When it comes to the intersection of health and climate change, Pope Francis has warned about the dangerous health impacts climate change and pollution have. By reducing carbon emissions, health care facilities can directly improve the health of their patients and communities. In 2016 and 2017, Mercy Health’s sustainability efforts led to more than $1 million in savings and avoiding the waste of the equivalent of 300,000 bottles of water.
Recognizing that its environmental impact extends beyond its health care facilities, Mercy Health has taken critical steps to make more sustainable purchasing decisions. Working with MindClick’s Healthcare Sustainable Purchasing Index (HCSP) gives Mercy Health information about the sustainability of the products it purchases, including the amount of postconsumer recycled content used to manufacture the product, how it is packaged and how energy intensive it is to manufacture the product.
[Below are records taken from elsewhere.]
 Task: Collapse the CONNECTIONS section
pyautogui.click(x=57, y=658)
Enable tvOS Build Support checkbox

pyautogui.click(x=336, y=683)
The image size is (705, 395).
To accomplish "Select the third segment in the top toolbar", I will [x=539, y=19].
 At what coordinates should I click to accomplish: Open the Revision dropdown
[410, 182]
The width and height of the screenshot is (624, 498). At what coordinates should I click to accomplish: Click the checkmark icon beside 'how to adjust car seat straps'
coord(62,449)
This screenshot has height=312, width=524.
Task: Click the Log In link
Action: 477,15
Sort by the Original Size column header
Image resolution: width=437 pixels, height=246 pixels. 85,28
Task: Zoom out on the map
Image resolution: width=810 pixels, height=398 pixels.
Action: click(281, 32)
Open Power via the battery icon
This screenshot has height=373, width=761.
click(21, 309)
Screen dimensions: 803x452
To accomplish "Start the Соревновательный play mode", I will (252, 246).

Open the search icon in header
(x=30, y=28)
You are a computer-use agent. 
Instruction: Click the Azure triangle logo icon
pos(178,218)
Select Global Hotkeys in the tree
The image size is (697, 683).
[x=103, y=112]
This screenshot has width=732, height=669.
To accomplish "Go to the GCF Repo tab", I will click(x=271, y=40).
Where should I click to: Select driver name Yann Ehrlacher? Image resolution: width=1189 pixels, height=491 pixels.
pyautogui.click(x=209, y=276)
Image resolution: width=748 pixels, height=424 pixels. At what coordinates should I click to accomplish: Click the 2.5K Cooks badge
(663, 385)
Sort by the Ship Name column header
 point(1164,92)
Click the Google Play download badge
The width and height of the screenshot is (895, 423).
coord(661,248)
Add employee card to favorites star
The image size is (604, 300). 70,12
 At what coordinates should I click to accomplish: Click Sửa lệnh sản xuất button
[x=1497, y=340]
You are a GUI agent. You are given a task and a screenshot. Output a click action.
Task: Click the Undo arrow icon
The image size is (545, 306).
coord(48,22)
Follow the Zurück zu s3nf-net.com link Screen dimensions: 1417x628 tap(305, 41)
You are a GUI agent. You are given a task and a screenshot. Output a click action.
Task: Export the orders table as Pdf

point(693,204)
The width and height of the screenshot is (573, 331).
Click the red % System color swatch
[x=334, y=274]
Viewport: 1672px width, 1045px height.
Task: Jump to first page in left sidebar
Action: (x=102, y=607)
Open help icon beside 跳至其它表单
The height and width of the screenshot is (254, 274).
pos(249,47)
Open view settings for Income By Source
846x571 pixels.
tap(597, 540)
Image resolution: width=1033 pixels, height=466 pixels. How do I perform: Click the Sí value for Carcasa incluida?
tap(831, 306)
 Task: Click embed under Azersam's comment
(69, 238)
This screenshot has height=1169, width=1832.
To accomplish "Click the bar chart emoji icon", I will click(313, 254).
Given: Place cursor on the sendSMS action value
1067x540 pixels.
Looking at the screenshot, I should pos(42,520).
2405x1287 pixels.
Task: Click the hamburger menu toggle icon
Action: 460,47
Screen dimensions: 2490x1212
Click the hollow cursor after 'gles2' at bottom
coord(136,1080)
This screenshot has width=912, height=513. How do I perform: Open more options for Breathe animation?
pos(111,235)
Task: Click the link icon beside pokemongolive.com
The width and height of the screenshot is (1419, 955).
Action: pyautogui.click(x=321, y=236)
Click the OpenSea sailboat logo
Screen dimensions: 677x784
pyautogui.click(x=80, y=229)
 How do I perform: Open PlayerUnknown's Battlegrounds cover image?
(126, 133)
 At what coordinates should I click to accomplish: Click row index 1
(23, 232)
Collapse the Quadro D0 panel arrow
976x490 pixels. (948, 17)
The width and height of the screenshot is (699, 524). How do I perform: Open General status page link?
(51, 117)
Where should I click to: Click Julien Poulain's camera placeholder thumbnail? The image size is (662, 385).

Using this information has enabled Mercy Health to reduce the greenhouse gas emissions of its purchases, by helping them pick suppliers that share their vision of caring for creation.
Mercy Health’s sustainability efforts also address the environment through building and campus design, including construction and demolition. Construction incorporates flowers and plants and energy efficient features in appropriate spaces. For example, the roof of Mercy Health – West Hospital in Cincinnati was Ohio’s largest (2.5 acres) “green” roof with 65,000 native, drought-resistant plants when it was first built in 2013. Green roofs can help regulate the temperature of underlying roof surfaces and building interiors, reducing the energy needed for building cooling and cooling the surrounding air temperatures. When Mercy Health’s Home Office was constructed in 2016, it added to the environment with the planting of 417 trees, 992 shrubs, and 1228 perennials where an unused parking lot was located before.
Examples of energy efficient features contributing to sustainability include the 125-patient bed tower at Mercy Health - St. Elizabeth Boardman Hospital in Youngstown. The tower has doubled the facility size, but only increased energy use by 43 percent, from 68 million kBtu's (222 kBtu's/sq. ft.) to 97 million kBtu's (200 kBtu's/sq. ft.). An estimated 80 percent of all construction waste at the facility was recycled, including concrete, block, wood, gypsum, asphalt, steel, plastic, shingles, masonry, cardboard, and brick, soil, paper and fabric debris. Mercy Health – Anderson Hospital in Cincinnati used shredded jeans in the new tower walls, reducing noise up to 80 dBA. Materials from the demolition of the D’Youville Educational Building on the Mercy Health - St. Vincent campus in Toledo were also recycled and reused, ultimately diverting 8000 tons of concrete and steel from the landfill. Recycling both reduces the use of virgin materials and reduces waste, which in turn reduces greenhouse gas emissions that contribute to climate change.
In the future, Mercy Health plans to further refine EPP practices, continue to support green operations (practices), review energy and water opportunities (e.g., water valves, HVAC, LED, etc.), and review food and nutrition sourcing (e.g., opting for locally sourced menu items, reusable straws, etc.) to reduce the harmful effects of climate change and in turn create a healthier society for everyone.